**WHAT NEEDS TO BE DONE:** Copy the data that follows exactly, and include none of its images.

Screenshot grounding data:
..........
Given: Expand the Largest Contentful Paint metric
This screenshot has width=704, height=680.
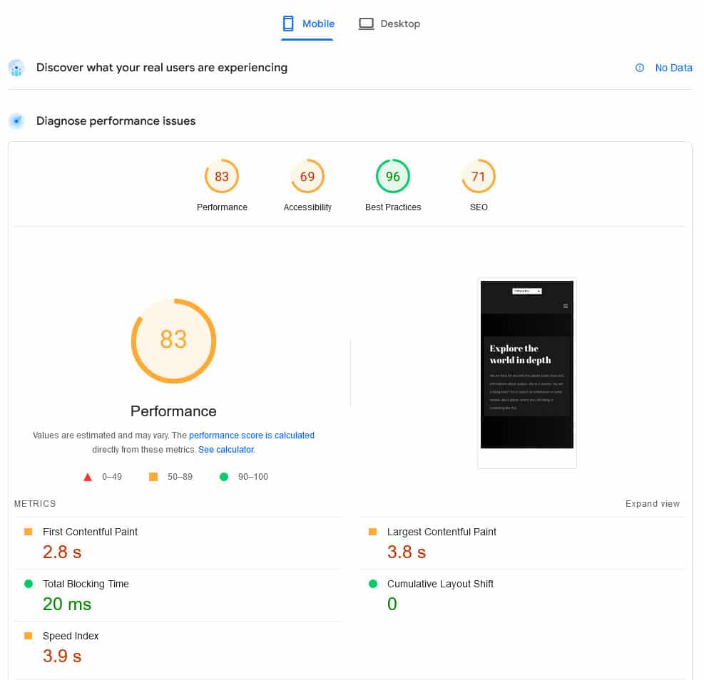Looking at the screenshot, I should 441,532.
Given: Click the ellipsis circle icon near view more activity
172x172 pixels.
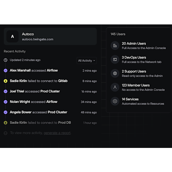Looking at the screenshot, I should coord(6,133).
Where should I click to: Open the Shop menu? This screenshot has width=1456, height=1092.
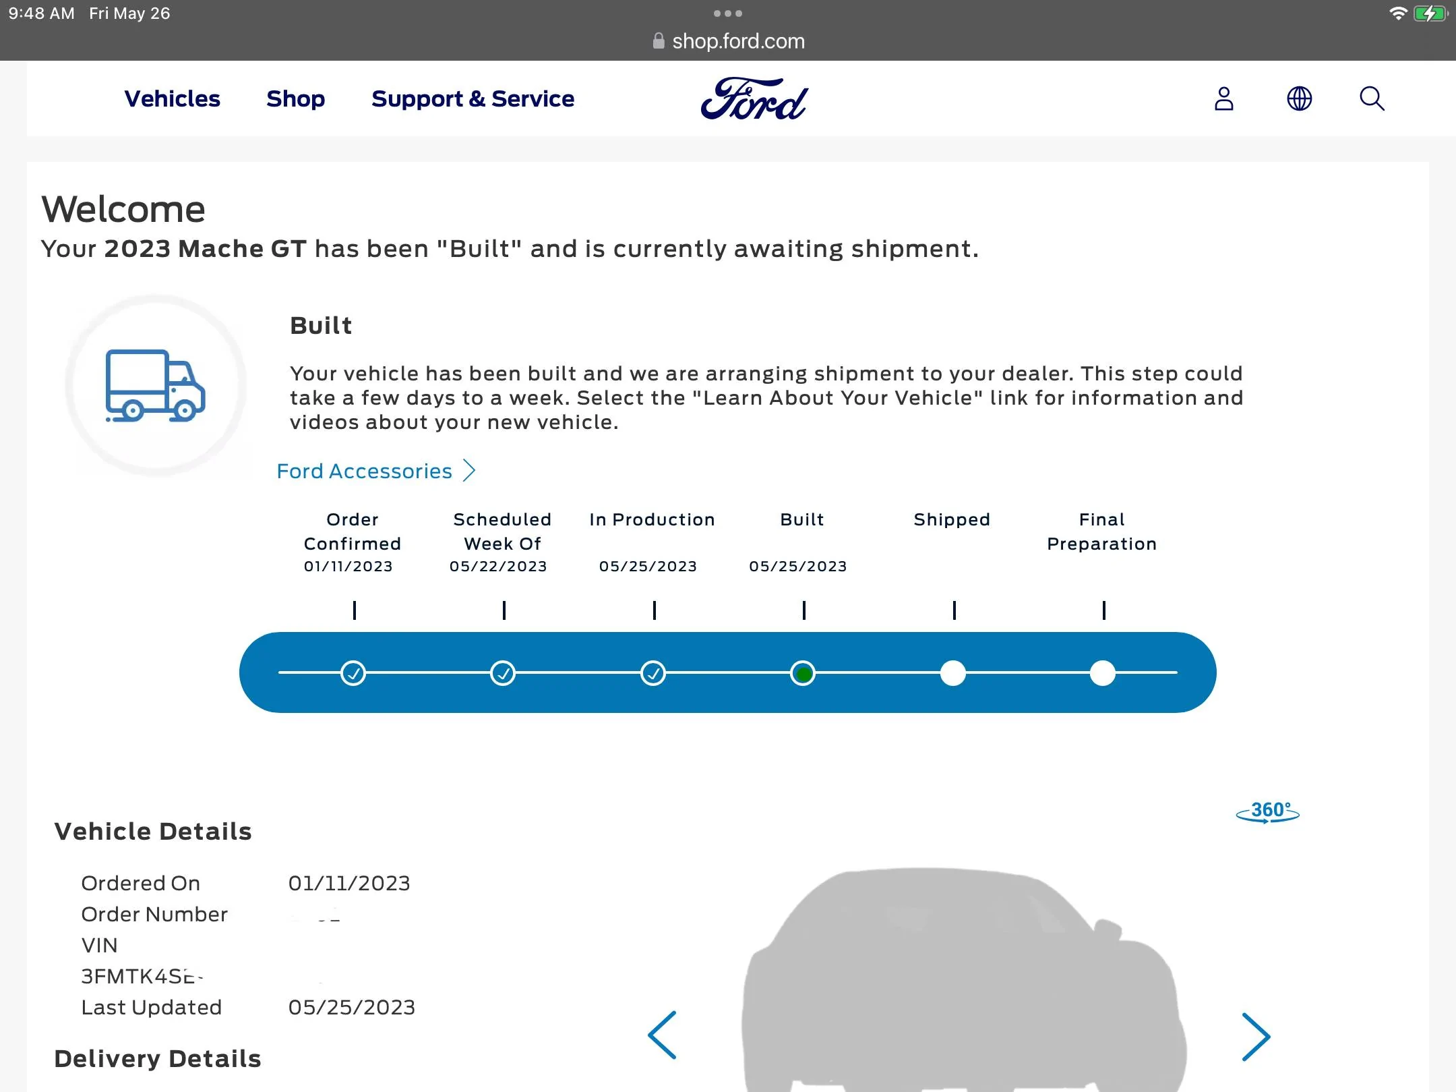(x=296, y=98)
..........
**SOLUTION TO THE PROBLEM:**
Given: Expand the Largest Contentful Paint metric
This screenshot has width=704, height=680.
Looking at the screenshot, I should 441,532.
Given: Click the ellipsis circle icon near view more activity
172x172 pixels.
Looking at the screenshot, I should coord(6,133).
Where should I click to: Open the Shop menu? This screenshot has width=1456, height=1092.
(x=296, y=98)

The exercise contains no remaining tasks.